After implementing a change in culture, it is vital to continue to monitor progress against the objectives set out in the initial plan and to adapt these objectives to new challenges in the hospitality sector as they emerge.

It is essential to address progress and challenges with a data-driven, scientific approach. Continuous improvement requires long-term vision and planning aimed at sustainable results. Presenting data, analyzing results, and sharing objective information to support decision-making is crucial. The PDCA and SDCA (Plan-Do-Check-Act/Standardize-Do-Check-Act) frameworks can be employed to plan and implement actions. Mistakes and challenges should be treated as opportunities for improvement and growth.

During this post-implementation stage, focus on identifying and addressing barriers to change as they emerge. This is a good time to identify employee training and growth opportunities to help them further advance the new culture.

8. Support and recognize success

To ensure continued engagement and to foster your business's new culture, it is essential to celebrate individual and team success and to recognize achievements as you overcome new milestones and challenges.

9. Sustain the change

To achieve an enduring culture change, it is vital to work to embed the new culture into your organization's processes and systems. It is also essential to ensure that new employees are trained in desired behaviours.

Taking a page from the lean manufacturing playbook, you can anaylze the sustainability of your continuous improvement culture by looking at the “4Ms of Basic Stability”, which reinforces basic organization stability. The 4Ms refer to:

  • Manpower: Good work habits, necessary skills, punctuality, low absenteeism
  • Materials: Fewer shortages, more accessibility at point of use
  • Machines: No breakdowns, defects, or unplanned stoppages
  • Methods: Standardized processes, maintenance, and management.

Maintaining consistency throughout your hotel or hospitality business is vital, so it remains important to ensure that these basic foundations of funtionality and standards remain robust.

10. Provide on-going training

Maintaining a culture of continual improvement in the hospitality sector can be particularly challenging, as maintaining the culture relies on staff retention. Yet, alarmingly, an estimated 6% of hospitality workers resign from their positions every month.

An effective method to increase the retention of high-turnover staff is to provide a comprehensive range of training programs that promote continued staff development. This is supported by Udemy's Workplace Boredom Survey, which found that 46% of employees who expressed that they were bored felt that it was due to a lack of opportunities to learn new skills within their organization.

For business leaders, investing in punctual upskilling courses and lifelong learning opportunities offers many benefits. Graduate-level courses for managers relating to hospitality innovation, performance, and strategy are good long-term investments that contribute to the pursuit of excellence.

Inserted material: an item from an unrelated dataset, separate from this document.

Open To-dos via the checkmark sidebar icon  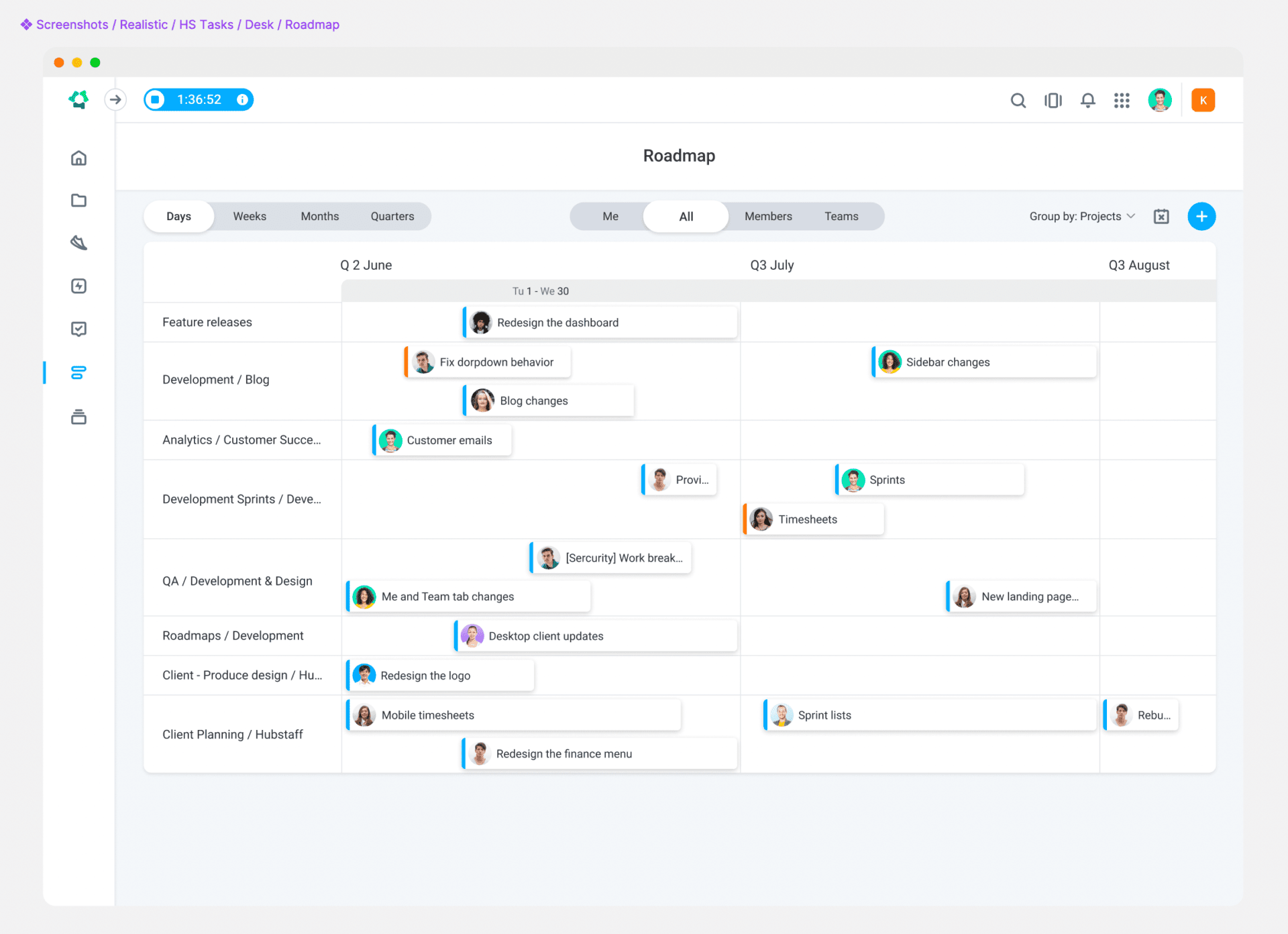click(x=78, y=329)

Building a culture of continuous improvement for your hotel or hospitality business will help you meet the hospitality sector's biggest challenges head-on.

However, this cultural change also presents a significant opportunity for individuals to grow and improve and for teams to collaborate more effectively. Fostering a culture that is geared towards perpetual improvement delivers a more prepared workforce but, more importantly, a more engaged and collaborative work environment.